- Nicknames: Jim Jimmy
- Born: 24 May 1913 Nottingham, England
- Died: 16 December 2013 (aged 100)
- Allegiance: United Kingdom
- Branch: Royal Air Force
- Service years: 1938–1945
- Rank: Wing Commander
- Service number: 714968 (airman) 121331 (officer)
- Commands: No. 50 Squadron RAF
- Conflicts: World War II
- Awards: Distinguished Flying Cross George Medal Distinguished Flying Medal Air Efficiency Award

= James Flint (RAF officer) =

Wing Commander James Flint, (24 May 1913 – 16 December 2013) was a British businessman and decorated Royal Air Force officer. During active service in World War II, he gained the unique distinction of receiving two gallantry awards for separate actions during the same operation.

==Early life==
Flint was born on 24 May 1913 in Nottingham, England. He was one of four children of William and Edith Flint. He was educated at Trent Bridge Central School. He left school at 14 and began work. However, the company soon went bust and he was offered a job by the company that undertook the liquidation. He then trained as an accountant with the firm, R. A. Page.

==Military service==
In August 1938, he joined the Royal Air Force Volunteer Reserve and was accepted for pilot training. When World War II broke out in September 1939, he was called up for full-time service and continued his pilot training at RAF Tollerton and RAF Brize Norton. In January 1941, he completed pilot training and received his wings. He was posted to No. 49 Squadron RAF, based at RAF Scampton, as a sergeant pilot in February 1941. His first mission was not as a pilot but as a navigator. He had volunteered to fill in for the original navigator who had fallen ill.

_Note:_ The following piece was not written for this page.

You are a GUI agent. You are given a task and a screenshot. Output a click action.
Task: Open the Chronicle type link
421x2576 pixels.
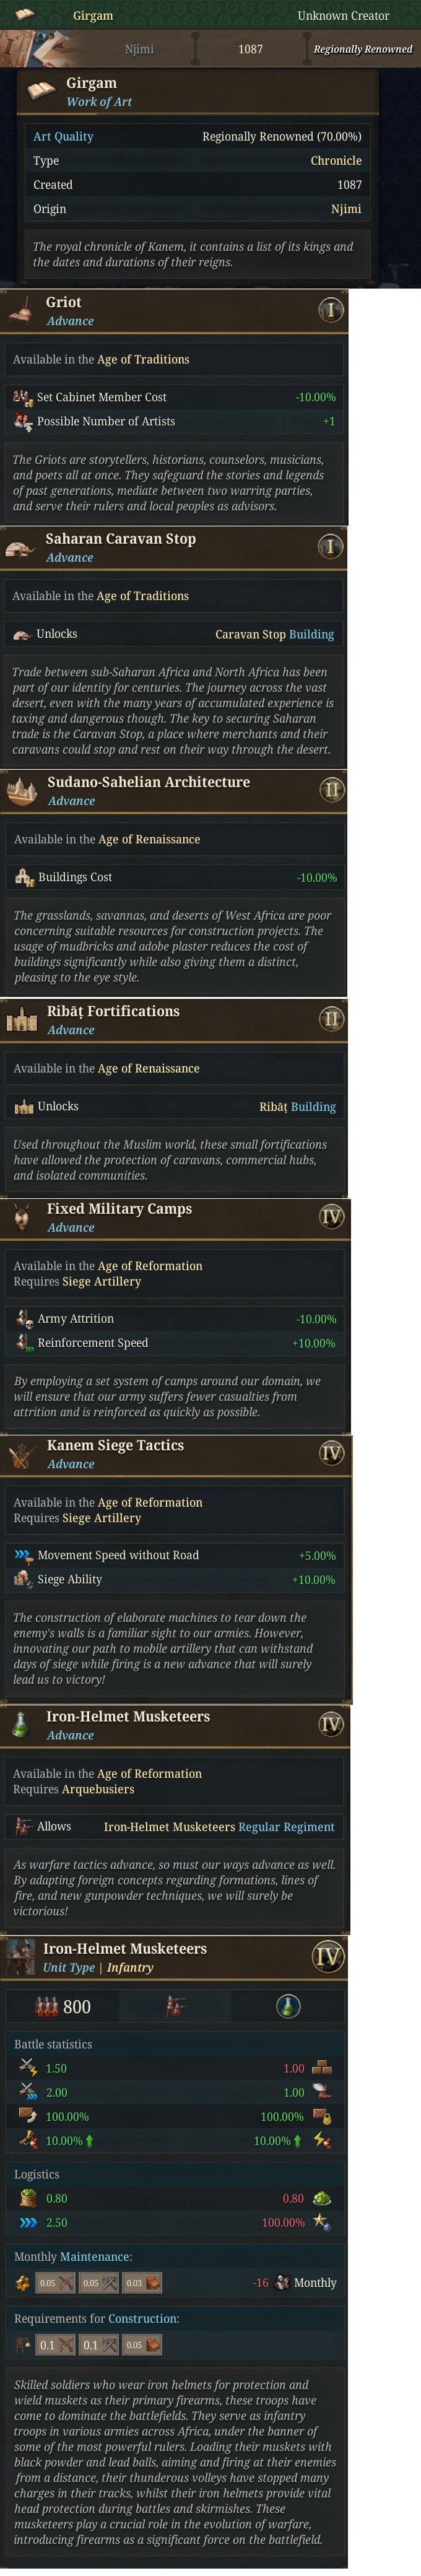[x=335, y=160]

As a pilot, he flew missions that were attacks against targets in Nazi Germany.

Flint was awarded the George Medal (GM) and the Distinguished Flying Medal (DFM) for actions that occurred on the same flight in an Handley Page Hampden, on the night of 5/6 July 1941. He was awarded an immediate DFM for his 'cool courage and determination to strike at the enemy' during the flight. On 7 November 1941, he was awarded the George Medal.

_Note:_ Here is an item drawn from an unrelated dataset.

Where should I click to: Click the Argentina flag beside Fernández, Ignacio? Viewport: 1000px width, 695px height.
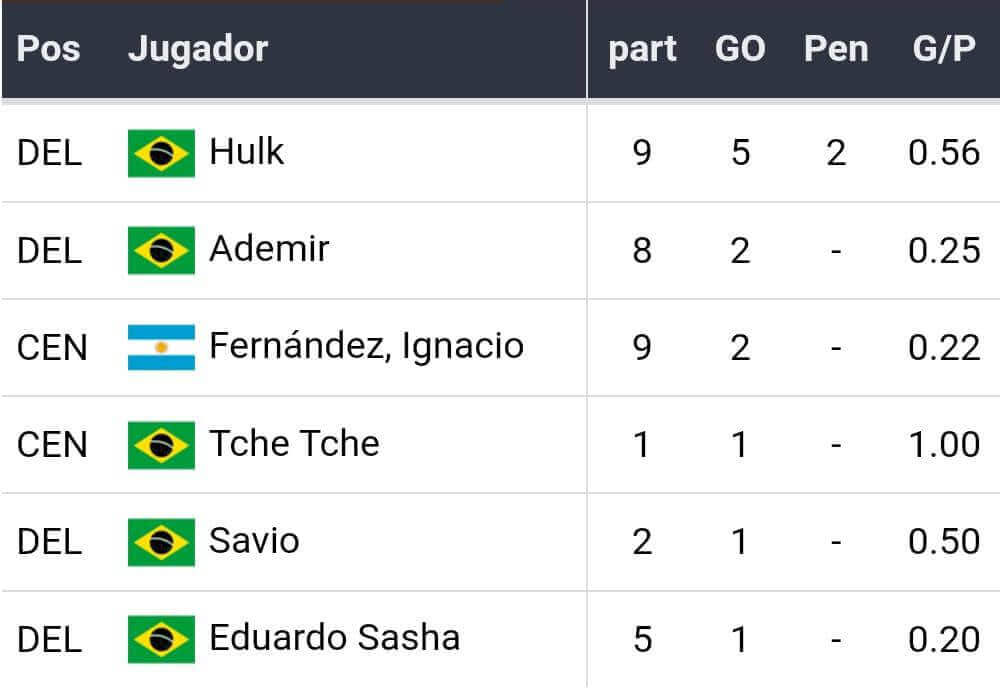point(161,347)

One night in July 1941, this airman was captain and pilot of an aircraft which was attacked by two enemy aircraft whilst over the sea about 50 miles from the English Coast. As a result of the damage sustained, Sergeant Flint was later compelled to descend on the water 800 yards from the shore. The wireless operator and air gunner were able to leave the aircraft but there was no sign of the navigator. Sergeant Flint was unable to open the astro hatch so he lowered the back of the pilot's seat, crawled through the aperture, and found the navigator, who had been badly wounded, helpless behind a spar where he had fallen. The aircraft was fast sinking but Sergeant Flint managed to drag the navigator out through the pilot's hatch. The dinghy had been punctured and, being only partially inflated, sunk at once with the aircraft. The air gunner, though wounded, swam towards the shore and Sergeant Flint, at first assisted by the wireless operator until his wounds prevented him from continuing, supported the helpless navigator until they were within 50 yards of the shore where a soldier who had come out to render assistance relieved him. Sergeant Flint then swam to the shore where, after seeing both the wireless operator and navigator safe and finding no sign of the air gunner, he asked for boats to be sent out to search for the missing man, at the same time giving clear instructions where to look for him. He would not leave the beach until he had seen that boats were searching for the air gunner who, it was subsequently found, must have succumbed to his wounds shortly after striking out for the shore. Sergeant Flint then walked for over a mile to a waiting ambulance and was taken to hospital. This airman displayed great gallantry and disregard for personal safety in his efforts to save the helpless navigator who, unfortunately, has since died of his wounds.
— George Medal citation, The London Gazette 4 November 1941.

Flint's tour ended in September 1941 and he was rested from flight operations serving on the ground as an airfield controller. He was a flight sergeant when he was offered a commission for the second time. Having accepted, he was commissioned on 1 May 1942 into the General Duties branch of the Royal Air Force Volunteer Reserve as a pilot officer (emergency). He spent the next two years at a bomber training unit as an instructor. He was promoted to flying officer (war substantive) on 1 November 1942. He was promoted flight lieutenant on 12 November 1942. In 1944, he converted to the Lancaster Bomber and was posted to No. 50 Squadron RAF as commanding officer. His squadron flew as air support during the Normandy Landings of June 1944. He was promoted to squadron leader (war substantive) on 11 June 1945. He commanded No. 50 Squadron RAF until the end of the war, having undertaken 20 sorties with them.

On 23 March 1945, he was awarded the Distinguished Flying Cross (DFC). Flint was demobbed in 1945. On 24 May 1958, he was allowed to retain the rank of wing commander.

==Later life==
After being demobilised in 1945, Flint took up employment with a sports outfitters and suppliers, Redmayne and Todd. He then became a representative and director of a hairdressing equipment company, which he worked for until his retirement in 1978.

Flint died on 16 December 2013, aged 100.